Methods: MC3T3-E1 cells were treated with control (ConM) media, high phosphate media (PiM), CPP2 containing media (CPP2M) or high phosphate and CPP2 containing media (Pi+CPP2M). Osteocalcin expression, alkaline phosphatase (ALP) expression and activity were analysed as markers of osteoblastic differentiation. Cell viability and apoptosis was assessed. To determine the effect of osteoblastic differentiation on CPP2 metabolism, CPP2 uptake and conditioned media CPP quantity and quality was assessed in differentiated and non-differentiated MC3T-E1 cells treated with Osteosense labelled CPP2.
Results: Pi+CPP2M increased osteocalcin expression, but decreased ALP expression and activity. Pi+CPP2M also reduced osteoblast viability and increased apoptosis. MC3T3-E1 cells took up CPP2. This was further enhanced by osteoblastic differentiation. Osteoblastic differentiation affected conditioned media CPP2 characteristics. CPP2 size was significantly increased in non-differentiated cells treated with high phosphate media.

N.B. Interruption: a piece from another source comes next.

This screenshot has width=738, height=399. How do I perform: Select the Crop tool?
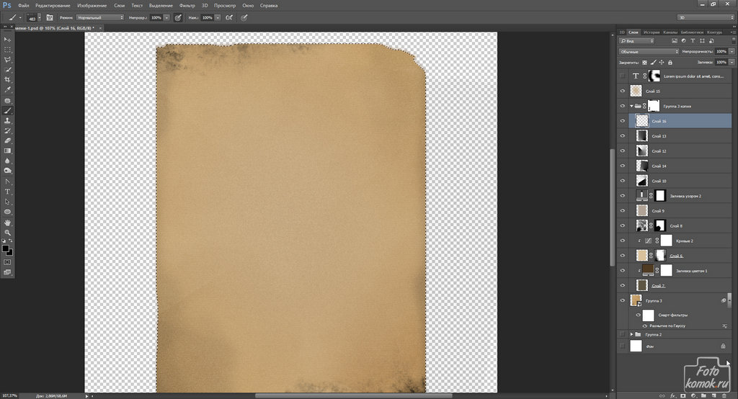[x=8, y=79]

Conclusion: The combination of high phosphate and CPP2 affected clinically relevant markers of ABD in vitro. Reduced osteoblastic differentiation and high phosphate increased CPP2 size, an important contributor to VC. These results suggest that CPP2 plays an important role in the interplay between high phosphate, ABD and VC.
Dr Michael Cai is a nephrologist with Royal Melbourne Hospital. His main research interest is in CKD-MBD, especially on the role of calciprotein particles in mediating the CKD-MBD phenotypes.